Having described a specific preferred embodiment of the invention with reference to the accompanying drawings, it is to be understood that the invention is not limited to those precise embodiments, and that various changes and modifications may be effected therein by one skilled in the art without departing from the scope or spirit of the invention as defined in the appended claims.

Claims

What is claimed is:

1. A method of casting an explosive charge of trinitrotoluene containing a high percentage of solid particles insoluble therein in a mold comprising:

adding said solid particles to said mold;

adding an appropriate quantity of said trinitrotoluene to said mold over said solid particles;

heating said mold with said solid particles and said trinitrotoluene contained therein whereby said trinitrotoluene is liquefied and diffuses into said solid particles;

drawing a vacuum in said mold whereby release of air from said explosive charge is encouraged; and

continuing the heating and drawing steps simultaneously for a long enough time to complete the diffusion and air release.

2. A method according to claim 1, wherein the steps of heating, drawing and continuing are performed by placing said mold containing said solid particles and said trinitrotoluene in a heated sealed chamber and evacuating air from said chamber.

3. A method according to claim 2, wherein said mold includes a casing of a shaped-charge warhead having a conical liner closing one end thereof.
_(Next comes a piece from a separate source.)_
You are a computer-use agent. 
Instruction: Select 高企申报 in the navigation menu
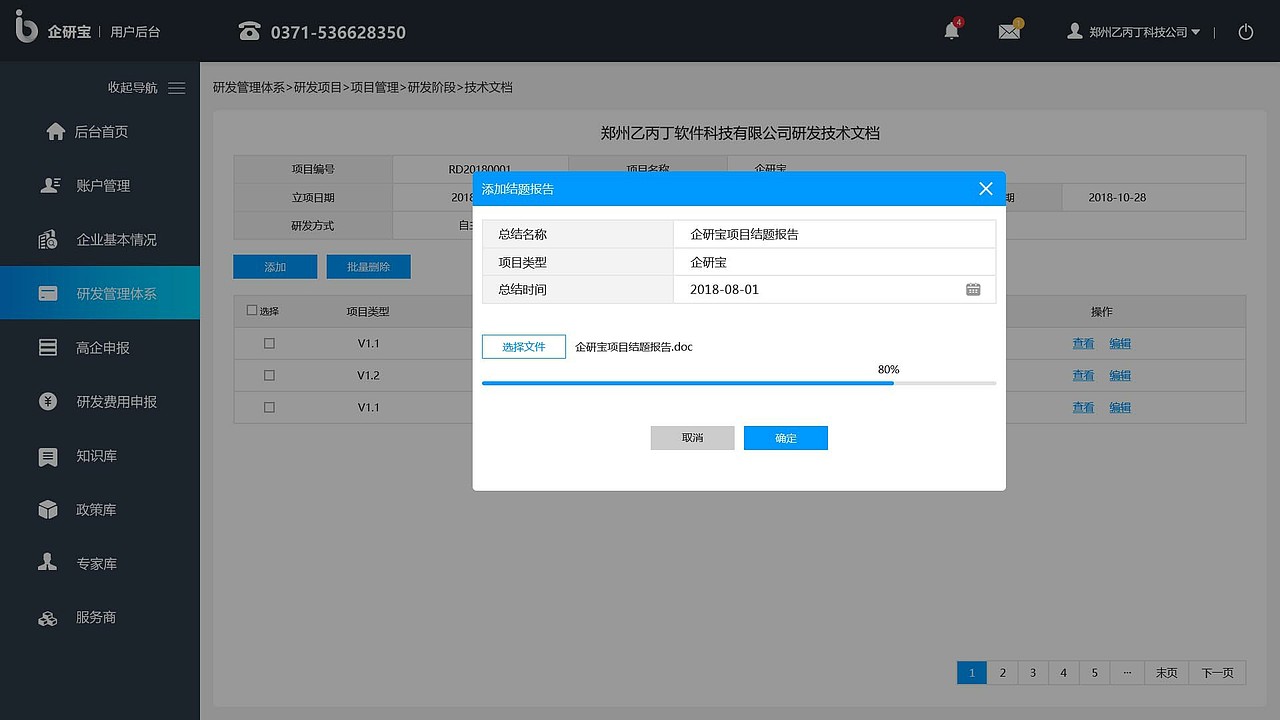95,347
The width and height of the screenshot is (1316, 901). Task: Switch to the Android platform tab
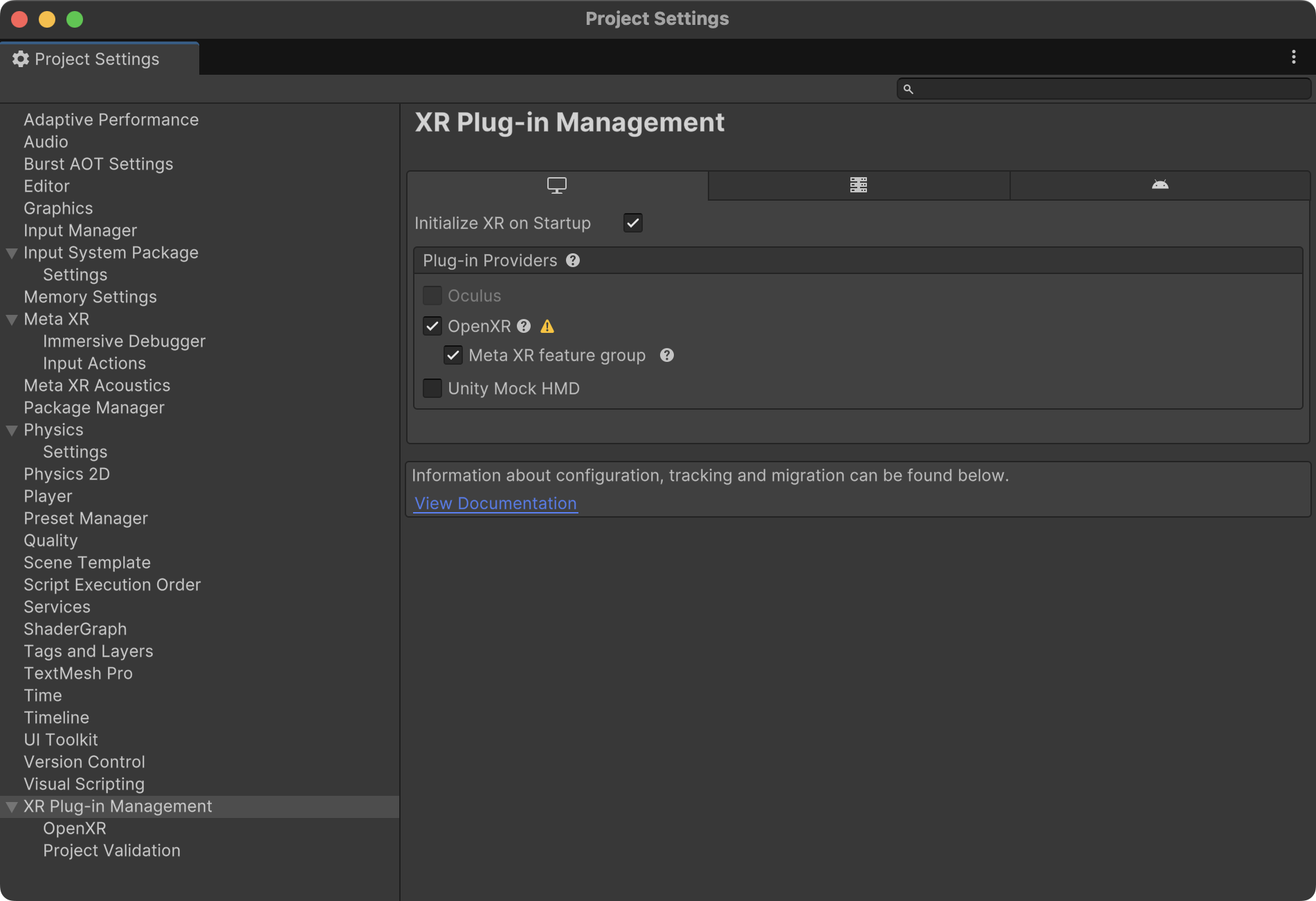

4. A method according to claim 1, wherein said appropriate amount includes an amount exceeding the ability of said solid particles to absorb trinitrotoluene whereby a region of substantially pure trinitrotoluene is provided over a region of said solid particles with said trinitrotoluene diffused therethrough.

5. A method according to claim 1, wherein said trinitrotoluene is added as flake trinitrotoluene.

6. A method according to claim 1, wherein the step of heating includes contacting said mold with hot water.

7. A method according to claim 1, wherein said mold includes a conical liner closing one end thereof and the step of heating includes heating an exterior surface of said conical liner.

8. A method according to claim 7, wherein the step of heating an exterior surface includes contacting said exterior surface with a heated mandrel.

9. A method according to claim 1, wherein said solid particles include particles of at least one of HMX and RDX.